Now, what if a beer is called Wild Hop Lager and bears the USDA seal that it is organic? As far as I know, there are no hops growing in the wild that are used by brewers anywhere, but you might assume that, even if the hops in this beer were cultivated, they at least would have been cultivated organically. Reasonable assumption, no? Uh, no. The hops in question are grown with chemical fertilizers and pesticides.
Of course, if you noticed that that Wild Hop Lager was produced by mega-factory brewer Anheuser Busch, you might be less surprised at the misleading labeling.
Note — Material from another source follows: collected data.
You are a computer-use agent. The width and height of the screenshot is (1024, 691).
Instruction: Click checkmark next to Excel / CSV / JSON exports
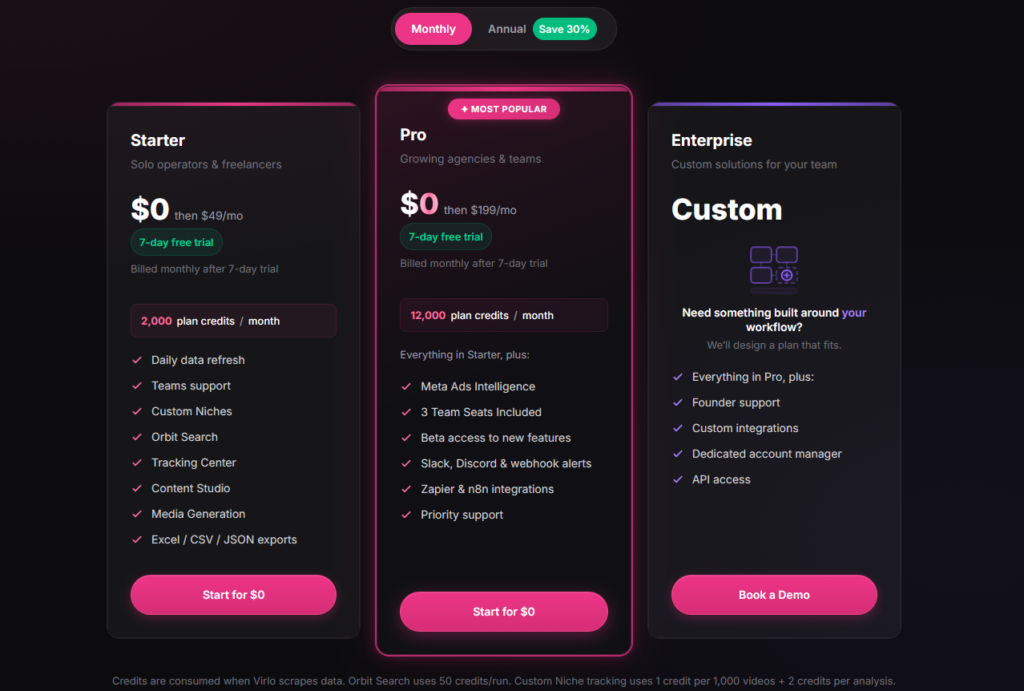point(137,539)
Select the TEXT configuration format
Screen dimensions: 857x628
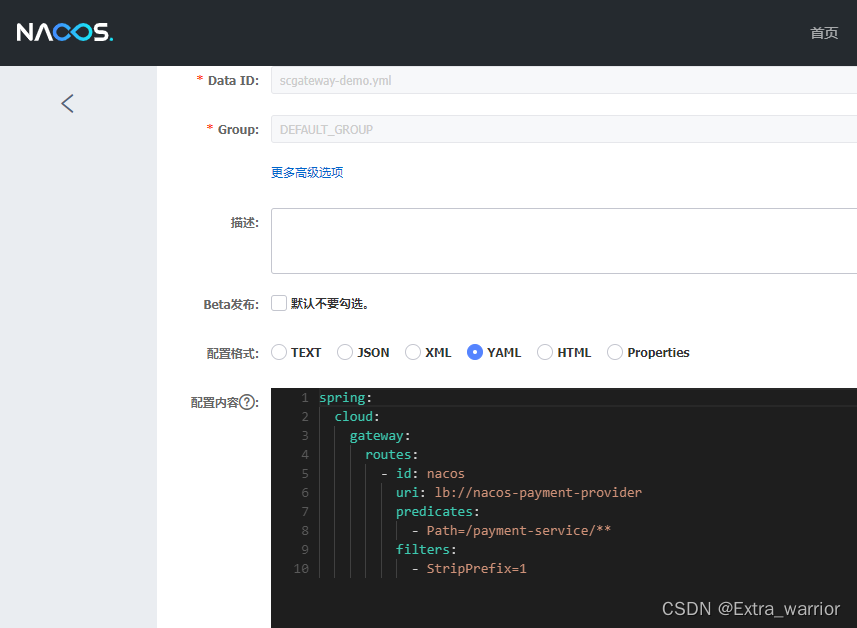point(279,352)
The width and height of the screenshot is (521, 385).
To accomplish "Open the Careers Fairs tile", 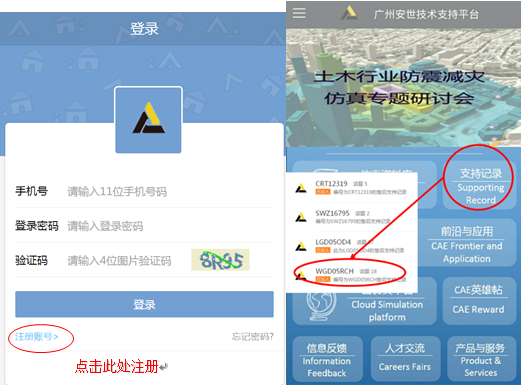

The USDA has interpreted the Organic Foods Protection Act of 1990 as allowing various ingredients that constitute a stipulated maximum percentage of the total product to be produced non-organically without disqualifying the product itself from bearing the USDA organic seal. And that list is about to be expanded, and the percentage of allowable non-organic ingredients in a product is about to be increased (to 5%).
What a shame that the USDA is allowing such debasing of the value of the organic label that products can have significant non-organic ingredients. Certainly hops are a significant ingredient in beer, even if a little goes a long way. (Well, not for me, but then I am hophead. I could eat them raw and have been known to enjoy a cup of hop tea now and then.)
I remember some years ago when there were discussions among organic producers about the mixed blessing of the then-budding mass interest in organic products. Of course, those of us who grow and consume organic products want the concept to spread–for both our own interests and those of the planet. But we knew it was inevitable that government agencies would begin to relax standards at the behest of the big-time processors and retailers, who can hire better-connected lobbyists than the committed organic growers can. An article from earlier this month in the LA Times, from which the not-wild, not-organic hop lager story comes, suggest that this relaxation of standards is very much underway.
My own advice is not only to look for the “organic” label, but to favor relatively smaller producers who specialize in organic whenever possible. If it is local, even better.